It’s called the Medical City: the 800-bed hospital complex in Manila that is one of the Philippines’ biggest and most modern. Boasting a “hotel-like interior”, restaurants and shops, it does not have the look and feel of a place for the sick, and it is at the forefront of the country’s attempt to become a medical tourism hub.

Just three years ago, foreign clients accounted for less than 2 per cent of the hospital’s revenues.

These are mostly from US territories in the Pacific seeking alternatives to going to Hawaii or the American mainland. Now, it’s almost a tenth, according to Margaret Bengzon, Medical City’s chief financial officer, who predicts it will reach 30-40 per cent in a decade.

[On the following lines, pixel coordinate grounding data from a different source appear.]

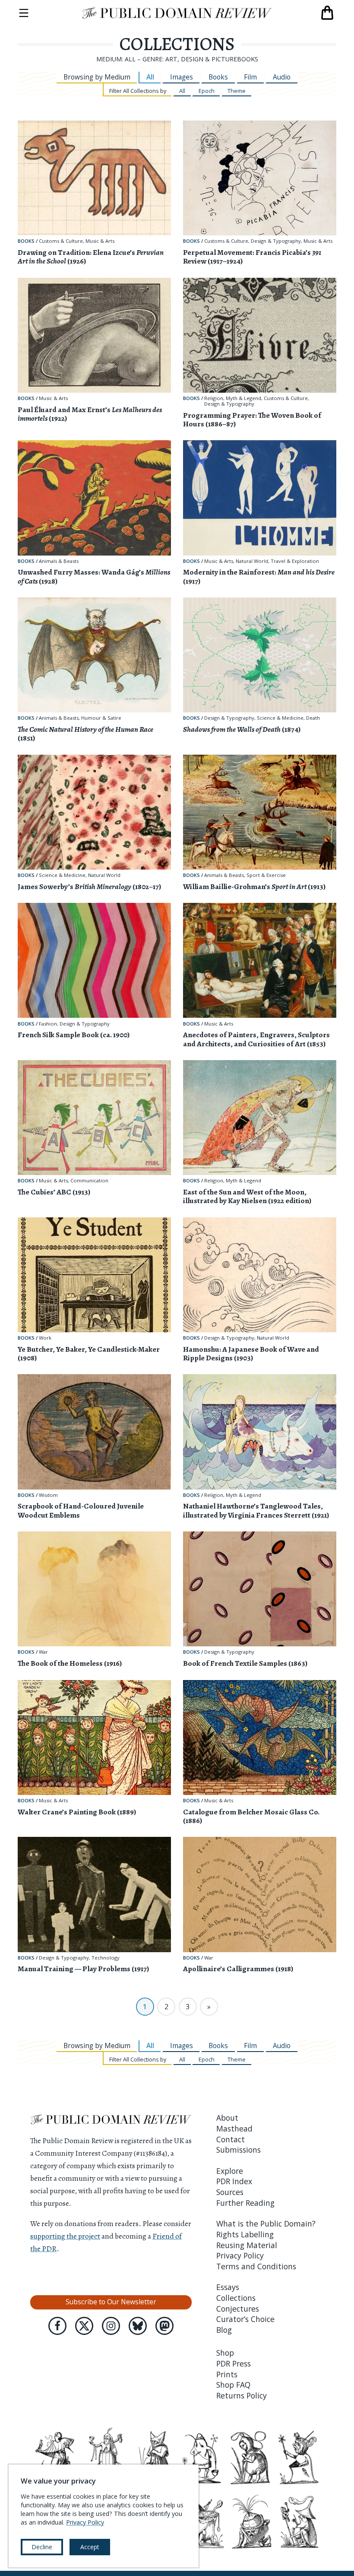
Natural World (252, 561)
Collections (236, 2298)
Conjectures (237, 2308)
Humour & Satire (101, 718)
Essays (227, 2287)
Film (250, 77)
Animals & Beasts (59, 561)
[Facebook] (57, 2326)
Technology (106, 1958)
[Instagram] (111, 2326)
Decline (42, 2547)
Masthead (234, 2128)
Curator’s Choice (245, 2319)
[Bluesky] (138, 2326)
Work (45, 1338)
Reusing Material (246, 2245)
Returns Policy (241, 2395)
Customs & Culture (61, 241)
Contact (230, 2139)
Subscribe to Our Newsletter (111, 2301)
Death (313, 718)
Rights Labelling (245, 2234)
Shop (225, 2352)
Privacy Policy (240, 2255)
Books (218, 77)
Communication (89, 1181)
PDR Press (233, 2363)
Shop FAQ (233, 2384)
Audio (282, 77)
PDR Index (234, 2181)
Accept (89, 2547)
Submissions (238, 2149)
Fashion (48, 1024)
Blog (224, 2330)
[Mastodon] (164, 2326)
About (227, 2117)
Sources (229, 2192)
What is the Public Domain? (266, 2223)
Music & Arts (99, 241)
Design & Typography (276, 241)
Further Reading (245, 2203)
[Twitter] (84, 2326)
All (150, 77)
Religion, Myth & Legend (232, 398)
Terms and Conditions (256, 2266)
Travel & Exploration (295, 561)
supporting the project (65, 2236)
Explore (229, 2171)
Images (181, 77)
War (43, 1652)
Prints (226, 2374)
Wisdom (48, 1495)
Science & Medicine (280, 718)
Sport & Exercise (266, 875)
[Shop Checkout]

The biggest shareholder in Medical City is a private equity group called Lombard Investments, which has holdings in Thailand and other Asian countries.

Other major investors in the sector include First Pacific, which has a controlling stake in a company that owns two top-tier hospitals in Manila and several others in the provinces.

Thailand’s Bumrungrad International – a top name in the medical tourism business – owns a stake in Asian Hospital, one of Manila’s newest and most luxurious hospitals.

Inspired by Thailand’s success, the government is giving tax breaks and other incentives to investors building or upgrading health care facilities in the Philippines to international standards.

It wants to boost revenues from medical tourism to $3bn in two or three years from just $300m last year, a figure which includes payments for spas and alternative health treatments.